On the subject of finding off market properties, Aaron says that he started offline, but since then, their methods have evolved. Being long term in this business, they've built a web presence, and now, online dominates their marketing. He adds that it acts like a credibility piece as well, and helps people find reviews from past sellers. There is always a trust component, as 95% of people are going to sell with a realtor or MLS. As a house buyer, people are going to be a little more skeptical, and we want to overcome that skepticism.
He adds that a unique thing for their company is that they have a strong seller focus, and they take care of their sellers, and treat them well. This sets you apart from everybody else. That is why they offer the biggest deposits and have the shortest conditions, because they are seller focused. Talking about the properties that they usually buy, he says that 80% of them are fixer uppers, with occasional beautiful houses. As investors, they can add value in different venues to the fixer uppers with their skills and renovations.
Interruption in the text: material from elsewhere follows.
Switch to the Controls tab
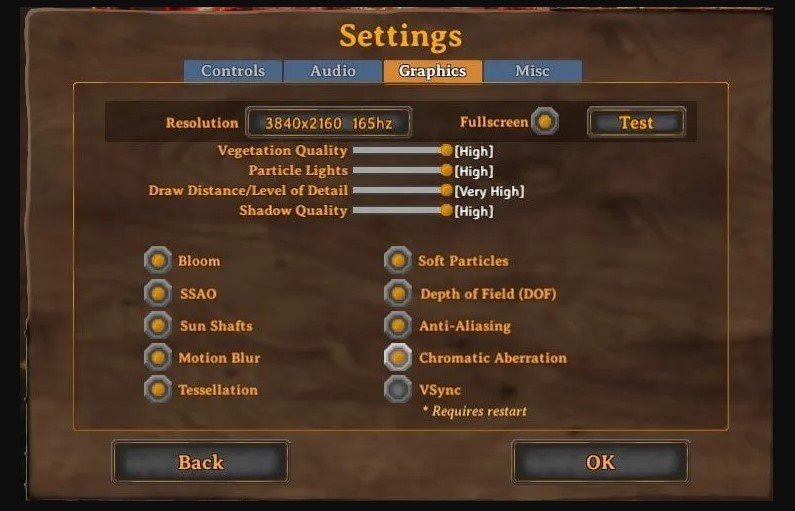The width and height of the screenshot is (795, 511). point(233,70)
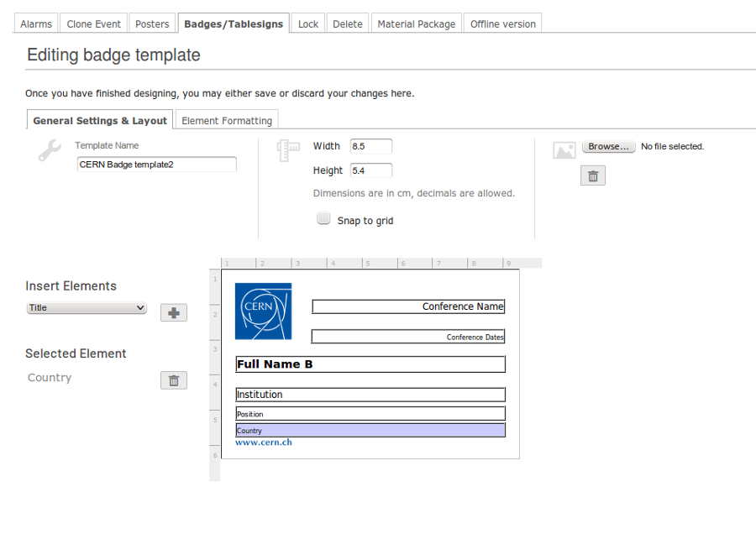Select the Full Name B element
This screenshot has width=756, height=534.
pos(370,364)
As for how to have a property assigned to you, Aaron says that you got to have that funding in place, and be confident like you got to put down a big deposit. He adds that when they buy, they put down a significant deposit. So, when they sell or wholesale a property, they are looking for a significant deposit that shows buyer’s seriousness and that they're not going to back out, and don't want to be closing late, as that can be a big deal. Talking about their ‘leads versus offers versus actual purchase’ statistics, Aaron shares that it's somewhere between 10 to 15, with slight ups and downs in numbers during different quarters.
Quentin adds that sometimes, just because you have a deal under contract doesn't mean that you're going to close on the deal. Aaron says that the reason behind this can be a case of buyer's remorse, where they change their mind offer signing the contract. Sometimes, there are also some deposit issues. They have made changes to their paperwork about deposits to deal with such issues. He says that you want to make sure everyone's happy. You don't want to be buying from someone who just does not want to sell to you and wants to make it difficult.
On the subject of the marketing costs, Quentin adds that new people to the space often mistake the amount of advertising and the amount of money that goes into this, because they only see the fee. They don't realize that the amount of other work that gets them to the point to have this opportunity. Aaron shares that advertising plays a crucial role in this business, and they have dedicated team for this job, with a six-figure budget to run the marketing campaigns.